ROVIGO – Molto più di un semplice lavoro, quella di infermiere è una professione che due anni di pandemia hanno descritto molto bene: le immagini dei volti segnati dalle mascherine e dalla fatica hanno fatto il giro del mondo. Così, nella giornata internazionale dell’infermiere, il vescovo di Adria e Rovigo, Pierantonio Pavanello, ha scelto la casa di cura “Città di Rovigo” per celebrare messa e ricordare come, quando il Covid ha costretto le comunità a mantenere le distanze, gli infermieri sono stati per tutti presenza, cura, umanità.
«Il Covid ha messo in luce l’importanza della professione dell’infermiere e delle professioni sanitarie in genere. Ma li ha anche messi duramente alla prova – ha detto Mons. Pavanello – Tutto questo deve portare chi ha responsabilità di governo a dare il giusto riconoscimento a queste professioni, perché gli errori di programmazione, alla fine si pagano in maniera molto pesante».
A parere del vescovo, «É necessario coltivare la formazione degli operatori sanitari e creare condizioni adeguate in cui possano svolgere la lor funzione di cura, che altrimenti rischia di perdersi. Anche per evitare di trasformarli in mere macchine che arrivano fino ad un certo punto».

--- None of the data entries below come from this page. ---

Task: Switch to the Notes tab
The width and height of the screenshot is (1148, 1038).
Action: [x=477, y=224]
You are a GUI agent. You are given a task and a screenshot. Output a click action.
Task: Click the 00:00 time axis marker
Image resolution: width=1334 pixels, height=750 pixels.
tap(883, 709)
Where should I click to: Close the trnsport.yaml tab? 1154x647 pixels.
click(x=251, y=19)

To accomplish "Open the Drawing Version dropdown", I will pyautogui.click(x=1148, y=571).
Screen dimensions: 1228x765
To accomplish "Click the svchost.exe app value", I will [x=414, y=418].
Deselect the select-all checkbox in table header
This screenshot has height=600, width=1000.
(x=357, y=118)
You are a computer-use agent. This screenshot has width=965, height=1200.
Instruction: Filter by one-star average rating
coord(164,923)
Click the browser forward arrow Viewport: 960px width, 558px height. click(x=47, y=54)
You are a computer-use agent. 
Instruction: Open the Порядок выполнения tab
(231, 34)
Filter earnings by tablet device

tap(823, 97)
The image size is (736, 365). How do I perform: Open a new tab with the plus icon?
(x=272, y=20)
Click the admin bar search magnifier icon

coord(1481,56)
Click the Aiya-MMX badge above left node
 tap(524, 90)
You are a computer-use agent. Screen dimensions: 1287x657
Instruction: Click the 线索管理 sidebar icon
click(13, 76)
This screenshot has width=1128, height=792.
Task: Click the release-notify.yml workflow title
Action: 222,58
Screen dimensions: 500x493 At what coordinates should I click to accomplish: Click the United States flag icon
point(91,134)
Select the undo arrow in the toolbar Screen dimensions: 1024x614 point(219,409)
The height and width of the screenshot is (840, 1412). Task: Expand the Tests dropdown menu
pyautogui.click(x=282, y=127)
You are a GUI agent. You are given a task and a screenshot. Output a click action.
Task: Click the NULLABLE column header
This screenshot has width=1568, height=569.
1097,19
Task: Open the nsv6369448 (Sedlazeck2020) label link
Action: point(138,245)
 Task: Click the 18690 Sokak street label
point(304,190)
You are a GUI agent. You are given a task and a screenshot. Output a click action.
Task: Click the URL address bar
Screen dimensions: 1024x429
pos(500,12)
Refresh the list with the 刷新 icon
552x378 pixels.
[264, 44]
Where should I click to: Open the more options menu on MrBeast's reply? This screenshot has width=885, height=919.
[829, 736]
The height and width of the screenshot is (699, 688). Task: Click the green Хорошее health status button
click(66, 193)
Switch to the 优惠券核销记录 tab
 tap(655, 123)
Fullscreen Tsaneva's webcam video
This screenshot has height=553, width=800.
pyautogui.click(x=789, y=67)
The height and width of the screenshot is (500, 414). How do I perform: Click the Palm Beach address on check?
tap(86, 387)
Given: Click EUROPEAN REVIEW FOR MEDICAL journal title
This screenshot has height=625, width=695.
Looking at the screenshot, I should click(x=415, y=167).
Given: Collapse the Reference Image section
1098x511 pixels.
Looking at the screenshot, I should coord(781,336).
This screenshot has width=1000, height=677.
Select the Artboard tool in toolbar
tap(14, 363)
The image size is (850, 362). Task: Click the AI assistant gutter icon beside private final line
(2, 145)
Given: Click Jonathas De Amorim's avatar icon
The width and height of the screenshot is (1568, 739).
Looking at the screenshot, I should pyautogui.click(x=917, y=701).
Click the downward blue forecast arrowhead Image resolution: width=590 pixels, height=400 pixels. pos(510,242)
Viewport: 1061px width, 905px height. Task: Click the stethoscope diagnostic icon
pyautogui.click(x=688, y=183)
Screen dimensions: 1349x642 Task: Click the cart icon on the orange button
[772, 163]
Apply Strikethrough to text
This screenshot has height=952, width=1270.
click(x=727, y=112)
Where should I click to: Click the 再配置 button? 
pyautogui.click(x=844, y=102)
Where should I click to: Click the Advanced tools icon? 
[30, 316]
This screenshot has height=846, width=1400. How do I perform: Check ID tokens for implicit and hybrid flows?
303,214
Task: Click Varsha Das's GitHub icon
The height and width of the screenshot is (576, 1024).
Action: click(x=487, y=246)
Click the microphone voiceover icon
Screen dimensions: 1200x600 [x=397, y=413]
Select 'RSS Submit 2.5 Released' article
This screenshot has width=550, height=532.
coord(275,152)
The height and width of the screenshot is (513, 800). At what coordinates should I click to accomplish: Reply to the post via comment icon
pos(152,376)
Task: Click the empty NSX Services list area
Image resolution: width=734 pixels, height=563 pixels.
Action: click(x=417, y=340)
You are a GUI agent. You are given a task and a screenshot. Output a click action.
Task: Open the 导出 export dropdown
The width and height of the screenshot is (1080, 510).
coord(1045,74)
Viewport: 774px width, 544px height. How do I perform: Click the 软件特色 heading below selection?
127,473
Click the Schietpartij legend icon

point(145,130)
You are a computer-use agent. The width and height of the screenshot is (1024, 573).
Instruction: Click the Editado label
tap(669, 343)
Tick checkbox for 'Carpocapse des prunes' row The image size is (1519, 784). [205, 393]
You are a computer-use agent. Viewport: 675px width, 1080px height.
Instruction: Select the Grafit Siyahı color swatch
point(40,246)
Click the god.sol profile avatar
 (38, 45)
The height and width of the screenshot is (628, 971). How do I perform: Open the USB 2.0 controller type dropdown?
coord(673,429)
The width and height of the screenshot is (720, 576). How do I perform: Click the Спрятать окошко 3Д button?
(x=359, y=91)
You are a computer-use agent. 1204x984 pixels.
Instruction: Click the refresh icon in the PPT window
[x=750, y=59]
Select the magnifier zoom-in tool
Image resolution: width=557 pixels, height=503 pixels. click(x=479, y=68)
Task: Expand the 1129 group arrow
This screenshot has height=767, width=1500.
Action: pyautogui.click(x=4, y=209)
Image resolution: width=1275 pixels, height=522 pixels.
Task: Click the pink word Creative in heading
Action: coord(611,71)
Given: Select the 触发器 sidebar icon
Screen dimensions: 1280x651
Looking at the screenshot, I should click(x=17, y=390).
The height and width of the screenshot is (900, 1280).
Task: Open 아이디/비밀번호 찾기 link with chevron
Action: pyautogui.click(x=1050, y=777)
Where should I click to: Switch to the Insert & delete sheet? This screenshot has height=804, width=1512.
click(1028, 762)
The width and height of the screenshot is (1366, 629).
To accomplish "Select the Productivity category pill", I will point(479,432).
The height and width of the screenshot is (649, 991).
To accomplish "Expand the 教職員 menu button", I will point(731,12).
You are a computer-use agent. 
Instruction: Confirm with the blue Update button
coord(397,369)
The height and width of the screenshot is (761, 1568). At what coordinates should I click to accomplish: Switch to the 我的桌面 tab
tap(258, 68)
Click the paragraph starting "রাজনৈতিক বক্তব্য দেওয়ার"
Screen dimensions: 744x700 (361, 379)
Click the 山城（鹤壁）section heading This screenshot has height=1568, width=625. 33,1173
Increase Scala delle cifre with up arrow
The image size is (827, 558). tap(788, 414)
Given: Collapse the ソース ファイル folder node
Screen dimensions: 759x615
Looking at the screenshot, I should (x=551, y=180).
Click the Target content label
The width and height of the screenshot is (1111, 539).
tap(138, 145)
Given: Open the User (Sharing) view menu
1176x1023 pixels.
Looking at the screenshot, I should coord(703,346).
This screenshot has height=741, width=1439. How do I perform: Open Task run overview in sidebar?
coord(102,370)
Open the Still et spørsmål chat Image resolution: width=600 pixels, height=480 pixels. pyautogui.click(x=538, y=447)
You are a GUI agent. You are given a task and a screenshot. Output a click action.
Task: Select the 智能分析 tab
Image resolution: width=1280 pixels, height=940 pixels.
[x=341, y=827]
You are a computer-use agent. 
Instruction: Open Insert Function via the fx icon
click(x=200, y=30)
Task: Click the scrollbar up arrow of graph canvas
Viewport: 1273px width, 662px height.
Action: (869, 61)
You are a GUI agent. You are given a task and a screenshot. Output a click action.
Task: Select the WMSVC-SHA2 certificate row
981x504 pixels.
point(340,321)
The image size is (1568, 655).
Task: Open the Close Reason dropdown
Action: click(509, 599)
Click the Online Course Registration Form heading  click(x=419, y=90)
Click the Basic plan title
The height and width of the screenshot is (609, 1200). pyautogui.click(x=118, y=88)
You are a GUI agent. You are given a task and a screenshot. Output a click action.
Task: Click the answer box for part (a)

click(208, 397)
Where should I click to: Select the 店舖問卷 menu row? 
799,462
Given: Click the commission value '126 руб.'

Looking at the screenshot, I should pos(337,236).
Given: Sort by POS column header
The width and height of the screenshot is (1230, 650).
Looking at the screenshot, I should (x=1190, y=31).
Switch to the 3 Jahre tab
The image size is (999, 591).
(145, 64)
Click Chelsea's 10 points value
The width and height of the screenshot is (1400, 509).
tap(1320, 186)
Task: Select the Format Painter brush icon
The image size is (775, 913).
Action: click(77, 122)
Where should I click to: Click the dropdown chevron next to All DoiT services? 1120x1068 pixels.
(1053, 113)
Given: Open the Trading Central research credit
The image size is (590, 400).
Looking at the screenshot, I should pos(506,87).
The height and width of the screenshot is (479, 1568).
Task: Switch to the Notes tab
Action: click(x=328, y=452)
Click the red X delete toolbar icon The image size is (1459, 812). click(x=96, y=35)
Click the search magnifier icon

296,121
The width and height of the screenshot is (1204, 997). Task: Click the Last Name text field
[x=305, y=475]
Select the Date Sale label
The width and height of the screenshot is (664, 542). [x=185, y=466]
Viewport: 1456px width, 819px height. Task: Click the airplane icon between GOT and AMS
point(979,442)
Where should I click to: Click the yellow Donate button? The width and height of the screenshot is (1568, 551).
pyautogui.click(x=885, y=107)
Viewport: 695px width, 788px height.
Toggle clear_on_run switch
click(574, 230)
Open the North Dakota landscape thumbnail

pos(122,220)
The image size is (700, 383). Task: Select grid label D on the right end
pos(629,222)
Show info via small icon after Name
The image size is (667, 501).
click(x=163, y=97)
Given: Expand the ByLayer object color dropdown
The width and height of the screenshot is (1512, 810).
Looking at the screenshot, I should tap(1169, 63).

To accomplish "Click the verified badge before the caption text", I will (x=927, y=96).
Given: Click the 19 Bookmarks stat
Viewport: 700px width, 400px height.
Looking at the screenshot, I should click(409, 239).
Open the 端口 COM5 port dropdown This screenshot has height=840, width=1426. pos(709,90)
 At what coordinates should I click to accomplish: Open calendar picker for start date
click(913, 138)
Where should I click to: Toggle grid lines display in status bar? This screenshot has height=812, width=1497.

«La giornata mondiale dell’infermiere – ricorda a margine della celebrazione l’Ad della casa di cura, Stefano Mazzuccato – cade proprio nel giorno della nascita (12 maggio 1820) di Florence Nightingale chiamata “la dama della lampada” dai soldati chiamati al fronte in Crimea. Lei controllava le corsie improvvisate vicino al fronte, lo stato di ogni singolo ferito, la possibilità di far circolare l’aria, trovava parole di incoraggiamento. Era un punto di riferimento per tutti i suoi malati, ma soprattutto per coloro che svolgevano il lavoro di infermiere, una professione a cui ha fatto fare un salto nel futuro, trasformando un mestiere poco considerato in una professione fondamentale senza la quale nessun sistema sanitario è in grado di reggere».